# Trailer sizing for a Aire156D?



## CRay (Mar 6, 2014)

I bought my first raft, now I'm trying to find a trailer. I found a trailer at an awesome price, but I think it might be too large. It's a flatbed trailer with a bed that is 8'x12'. The length I'm good with, but I'm worried it will be too wide for hauling down the road. Is 8' too wide? I'd be pulling the trailer/raft with either a Subaru Outback or F150 4x4. Thanks for your input.


----------



## elkhaven (Sep 11, 2013)

CRay said:


> I bought my first raft, now I'm trying to find a trailer. I found a trailer at an awesome price, but I think it might be too large. It's a flatbed trailer with a bed that is 8'x12'. The length I'm good with, but I'm worried it will be too wide for hauling down the road. Is 8' too wide? I'd be pulling the trailer/raft with either a Subaru Outback or F150 4x4. Thanks for your input.


8' is fine. Your boat is 7'+ (didn't look up the numbers but somewhere around there) so having a little extra on the side is nice. It's obviously a deck-over trailer so the boat's going to be fairly high. You can easily step up onto the trailer to dig around or get into the boat to organize...

I got rid of my 8' trailer a long time ago and I constantly regret it. It will look a bit funny behind the Outback, but honestly your boat is bigger than your car, so it's going to look a bit strange no matter what trailer it's on. I personally wouldn't hesitate to get an 8' trailer.


----------



## cmharris (Apr 30, 2013)

Yeah - I agree.
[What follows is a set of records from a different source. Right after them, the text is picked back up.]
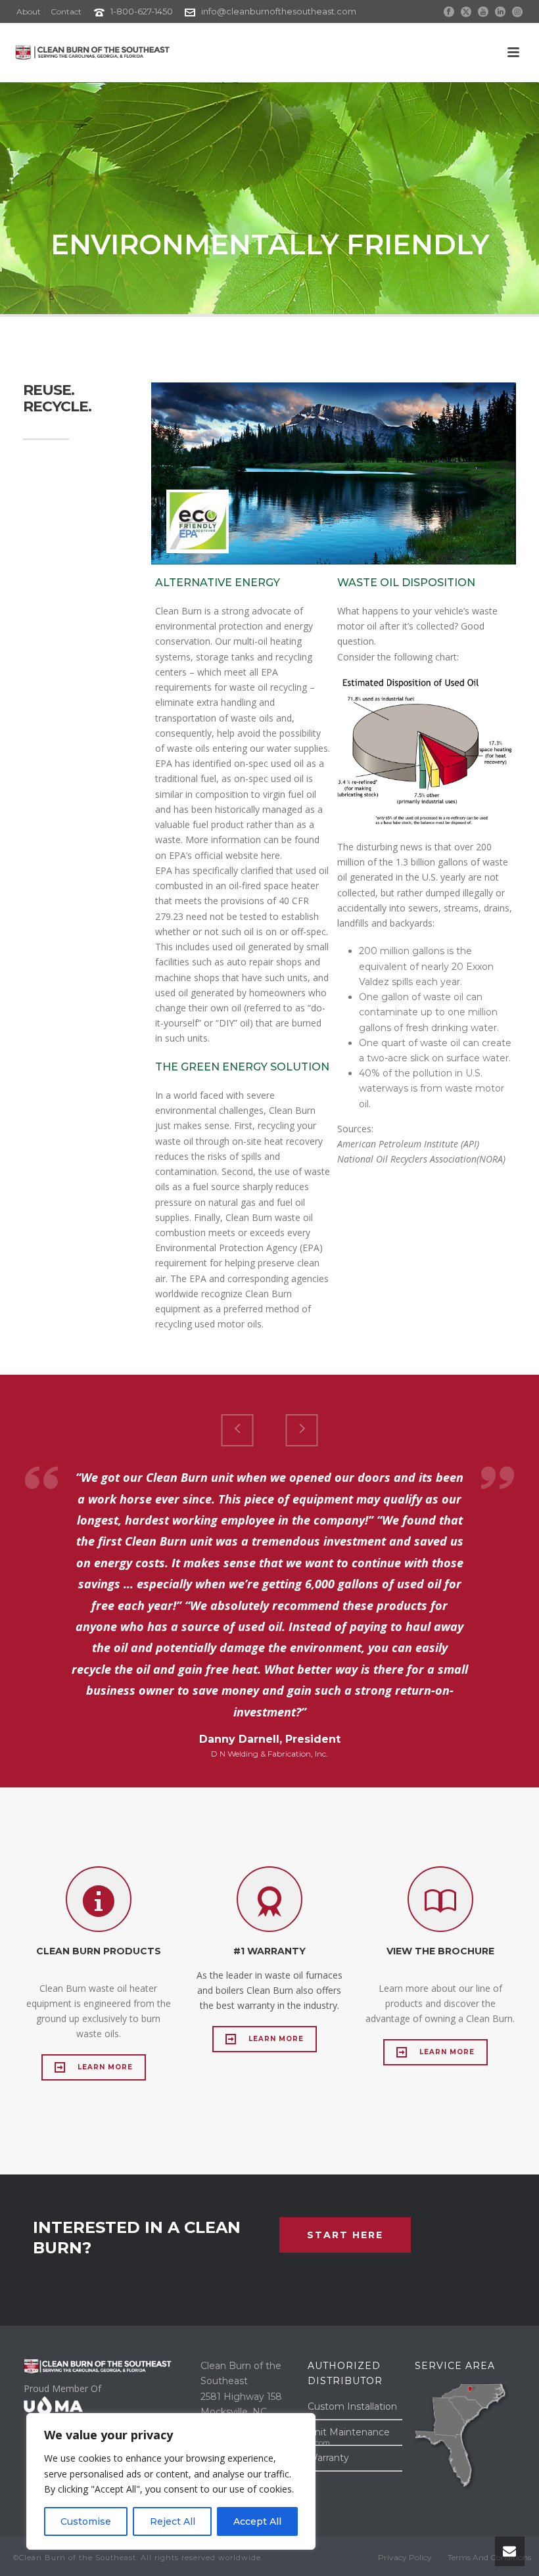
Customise (85, 2521)
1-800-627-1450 (141, 11)
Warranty (328, 2458)
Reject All (172, 2521)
I have a 156E and just ordered a 7'6' x 14'. I initially ordered a 7' x 14' but decided a few inches between the tube and edge of the trailer would be nice for loading and unloading gear. Since your boat is slightly wider than mine, I think the 8' x 12' will work great for you.


----------



## tomrefried (Oct 12, 2003)

8' isn't too wide, But it takes a little getting used to pulling it with a Subaru, It's about 3' wider than the car and it takes up most of the lane when your pulling it. I have an 8' wide trailer for my NRS, I've thought about cutting it down but it's nice having the extra room to stand on it while loading.


----------



## elkhaven (Sep 11, 2013)

I almost posted this earlier and I'll probably catch some crap for it, but you may be surprised at the actual mileage you get from your suby while pulling a giant sail behind you. I'd be surprised if you got over 20 mpg and would expect more like 15 or even less... My wife's Taco (2010 V6) gets about 21 normally. Pulling the raft it's lucky to get 12. My 4 door 6.0 liter silverado gets 13 pulling the raft and 14 empty. It's big, powerful and way more comfy for our family than the Taco, so it usually pulls the boat. Her 2003 was even worse, got like 11 mpg with our 13 boat behind it. I bet you'll find the same sort of deal if you track you mileage a bit. Those little motors just have a hard time with that much load... I'd save the suby for a shuttle rig and pull with the truck if you've got both.


----------



## CRay (Mar 6, 2014)

Thanks guys for the advice. Never thought how nice id would be to have a little room on the side to stand. Gonna pull the trigger and get the 8x12.


----------



## tomrefried (Oct 12, 2003)

Fuel mileage is actually pretty good towing with the Subaru, I get about 20 mpg on the freeway doing about 60, Any faster and the boat starts moving around from the wind resistance. One of the biggest problems is mirrors, the deck of my trailer is just low enough to look over, any higher and all I'd see is trailer. I've thought about mirror extensions or those giant things my father would mount on the fenders of the Country Squire wagon when towing the camper :lol:.


----------



## Sembob (Feb 27, 2014)

The width or rather the ability to see your trailer in your side mirrors makes it easier to back up. I have a few trailers and like the widest (8 ft) the most. No way a Subaru does good towing.


----------



## Pinned (Apr 19, 2012)

*Subaru Tow Rig*

I had an 2002 Outback and it was the best tow rig I have had. My current Tacoma is more stable but doesn't pull any easier and gets worse mileage. For 1 boat it was great. Stacks going short distances were no problems.


----------



## Sembob (Feb 27, 2014)

Yeah I shouldn't have said that. I have owned a Subaru but never towed with it. I did drive around with a Aire Puma strapped to the roof. I apologize to all you Subie fanatics out there.


----------